Los límites del humor son como las tallas de H&M: cada vez los hacen más pequeños y nos aprietan más. No sabemos si es que últimamente la gente es más sensible o tiene la piel más fina, pero quedan ya pocos humoristas que se salven del linchamiento público por hacer lo que saben hacer, que es humor. Ya sea con mejor o peor resultado o con mejores o peores chistes, apedrear al humorista no es la solución para que todos mejoremos como personas.

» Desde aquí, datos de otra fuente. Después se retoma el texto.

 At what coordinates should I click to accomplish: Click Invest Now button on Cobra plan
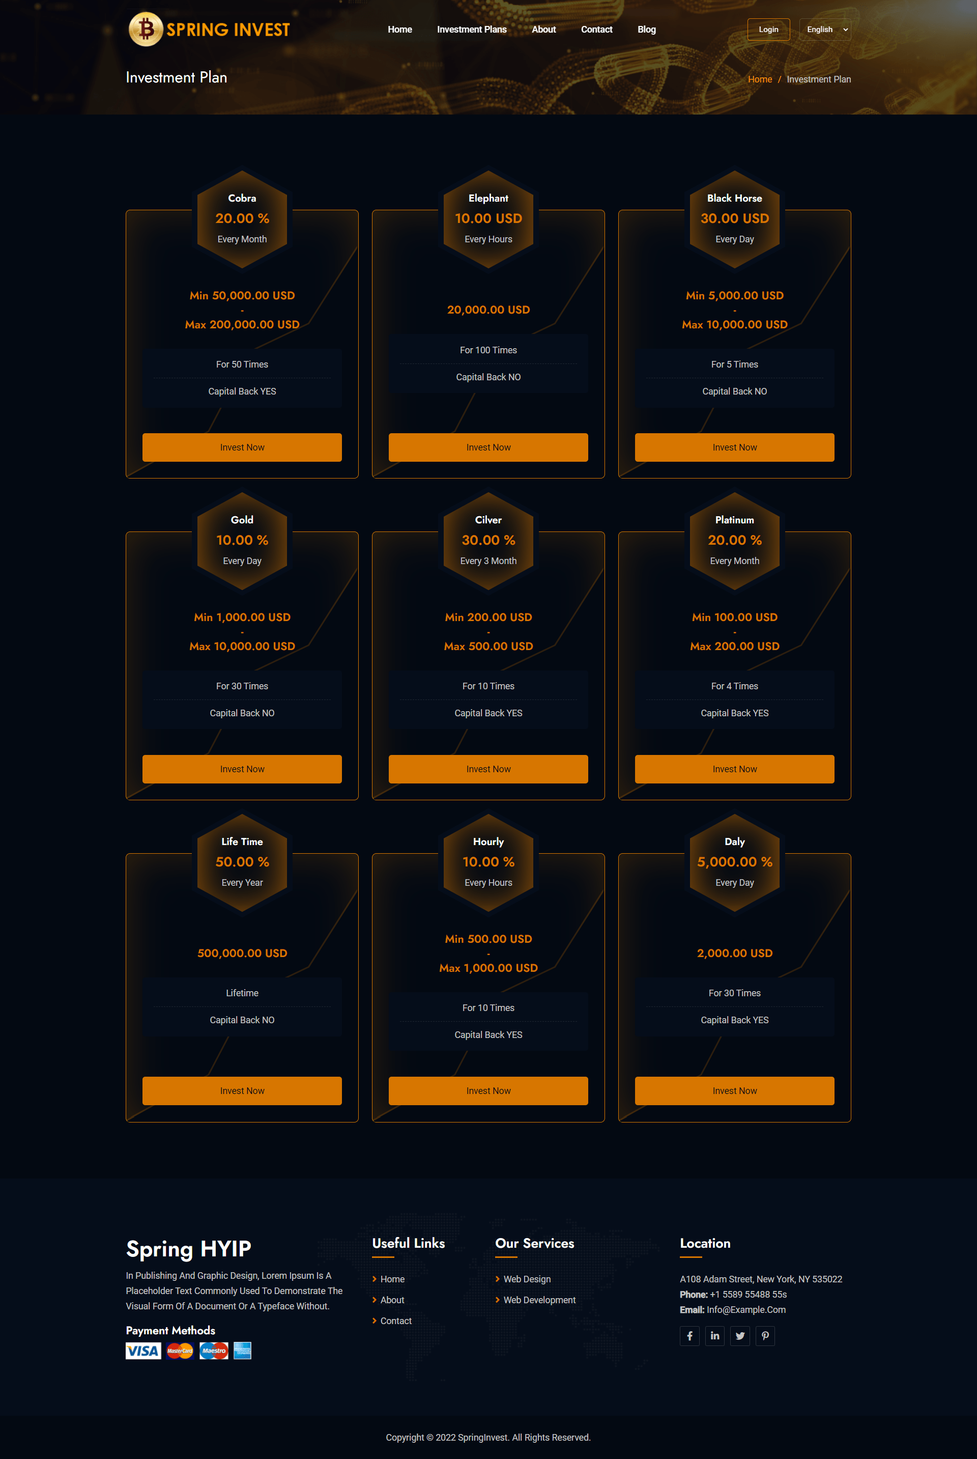[242, 446]
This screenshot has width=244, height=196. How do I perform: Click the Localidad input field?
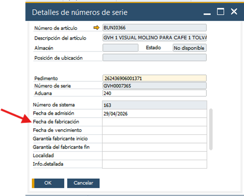click(155, 156)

Pero ¿Es un linchamiento justificado? Trás el boom de los stand up en España a mediados de los 2000 , las reglas han cambiado. Tener mayor conciencia social ha hecho que el humor sea un arma de doble filo: puede usarse como una herramienta de visibilidad de las desigualdades, para plantar semilla y hacer crítica social o puede usarse como un simple chiste rápido. Y es ahí cuando puede ofender.
Hacer humor es complicado. Hacer humor bien, más aún, y mantenarse a la altura de las circunstancias no siempre es sencillo. Algunos humoristas han abierto sus miras adentrándose en el mundo de la interpetación, escribiendo guiones e incluso dirigiendo, como Berto Romero (aunque hay ciertas cosas que nos cuenta regular), los chanantes o los actores de Vaya Semanita, programa donde, recordemos, se hacían chistes sobre el conflicto vasco.

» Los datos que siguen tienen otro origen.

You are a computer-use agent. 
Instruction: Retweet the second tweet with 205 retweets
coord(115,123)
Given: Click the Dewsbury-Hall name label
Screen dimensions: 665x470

Un chiste no te hace ser mejor, ni peor. Hacer o reírte con un chiste machista no te resta empatía hacia la causa feminista, más bien puede ayudar a llevar al rídiculo extremo muchos comportamientos misóginos señalándolos con el dedo. El racismo no existe por culpa de los chistes racistas, pero estos segundos son una vía para dejar en evidencia una forma de ser errónea. Un chiste no insulta de manera gratuita a colectivos desfavorecidos, más bien ridiculiza la intención del opresor. Pero hay que saber medir las palabras y repensar los estereotipos.
Recientemente Netflix nos ha brindado la oportundiad de ver auténticas excelencias en el stand up comedy con conciencia social: Hanna Gadsby, Malena Pichot y Ali Wong (haciendo chistes sexuales embarazada y poniendo en entredicho algo tan sagrado en la sociedad como la maternidad) demuestran que se puede hacer bien. Muy, muy bien.

La comedia escuece y no pasa nada… nadie se ha muerto por rascarse.
No hace falta apretar los puñitos ni convertirnos en adalides del respeto al prójimo y que se nos llene el pecho de una dignidad absurda (que, admitámoslo, en casi todos los casos es mentira)… solo aprendamos a separar humor de humorista, relajémonos, quitémosle la metralla a la escopeta y riámonos de lo que nos salga del toto. Pero seamos conscientes de la importancia que las pequeñas luchas diarias tienen en el cambio de la sociedad y en su toma de consciencia.
Y, admitámoslo, la vida sería un coñazo si siempre fueran dos y se cayera el de enmedio.